La presenza pura
- Autore: Christian Bobin
- Categoria: Narrativa Straniera
- Anno di pubblicazione: 2019
Aforismi, meditazioni, pensieri poetici, preghiere laiche… Come definire le prose di Christian Bobin, scrittore francese nato nel 1951, negli ultimi decenni sempre più tradotto, letto e ammirato anche in Italia? Filosofo e maestro di pensiero, oscillante tra un cristianesimo di tipo francescano e un buddismo meditativo, offre ai lettori la sua visione del mondo con una pacatezza gentile e discreta, priva di qualsiasi boria o pretesa di conversione.
Parla della natura e di Dio, del rapporto con il prossimo e con il tempo che scorre, della grazia dei gesti e della riconoscenza che dobbiamo al semplice fatto di esistere.
Nell’ultimo volumetto pubblicato dalle edizioni pugliesi Animamundi (2019, traduzione di Guido Dotti), La presenza pura, il tema fondamentale è la capacità di interrogare se stessi attraverso il dialogo sommesso con interlocutori muti.
Un albero piantato di fronte alla finestra della sala, solido e severo custode dei giorni e delle notti dello scrittore, gli impartisce quotidianamente insegnamenti silenziosi attraverso lo spuntare e il cadere delle foglie, l’ombra stagliata sul terreno, lo stormire dei rami nella tempesta. La sua presenza è rassicurante anche nella notte, “come per il bambino perduto nel sonno la voce dei genitori nella stanza accanto”.
L’albero accoglie senza ribellione l’alternarsi di luce e buio, i passeri che si nascondono tra le sue fronde, il vento che si abbatte sul suo tronco: così fermo e indifeso è anche il padre dell’autore, malato di Alzheimer e ricoverato in una clinica di lunga degenza, assistito malvolentieri da infermieri impazienti, ridotto al silenzio; l’albero e il vecchio padre, entrambi immobili e fuori dal tempo.

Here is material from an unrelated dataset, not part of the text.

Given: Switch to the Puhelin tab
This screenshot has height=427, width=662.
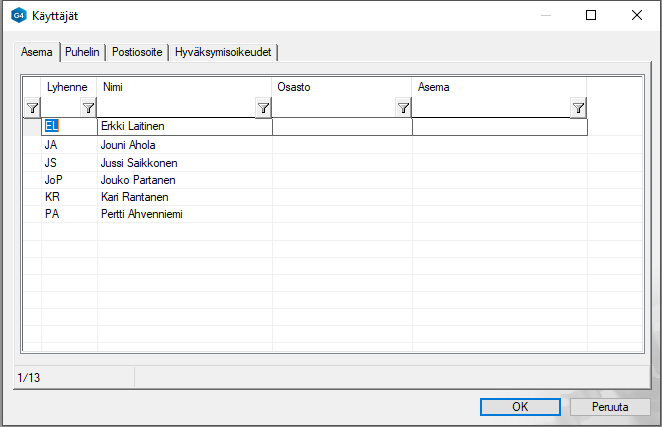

“C’è in me una tomba”, breve frase pronunciata dall’anziano genitore e subito cancellata dalla sua memoria.
Il figlio lo va a trovare, spesso senza essere riconosciuto, lo prende per mano e lo accompagna in refettorio o a passi brevi in giardino, gli parla e non ottiene risposta. Presenza viva e inanimata come quella dell’albero, che si accontenta anche solo di respirare. Nel ricovero non si vede:
nient’altro che la vita secca, ciascuno aggrappato al suo piccolo scoglio finché la fatica convince di abbandonare la presa – allora è l’inghiottimento, la grande onda della morte bianca.
Intorno cambiano le stagioni, d’inverno la neve attutisce ogni suono e ogni dolore: anche le urla dei degenti, che spesso chiamano la mamma, tornando bambini. Sono “re senza cortigiani”; regale, solitario, zitto è anche l’albero amico.
Nell’intensa prefazione al libro, Lorenzo Gobbi mette in luce la dote più rilevante di Christian Bobin: il pudore con cui si avvicina a cose e persone, “nel timore di essere importune”, lo sguardo umilmente empatico, intenerito e insieme intimo con cui sa descrivere “la presenza pura” di ogni esistenza, prestando attenzione soprattutto a quello che è piccolo e sottovalutato:
Ciò che in noi è ferito chiede asilo alle più minute cose della terra, e lo trova.
Simone Cristicchi, che firma la pagina iniziale del testo, saluta Bobin “canale di bellezza e meraviglia... la cui poesia ha radici piantate in cielo”.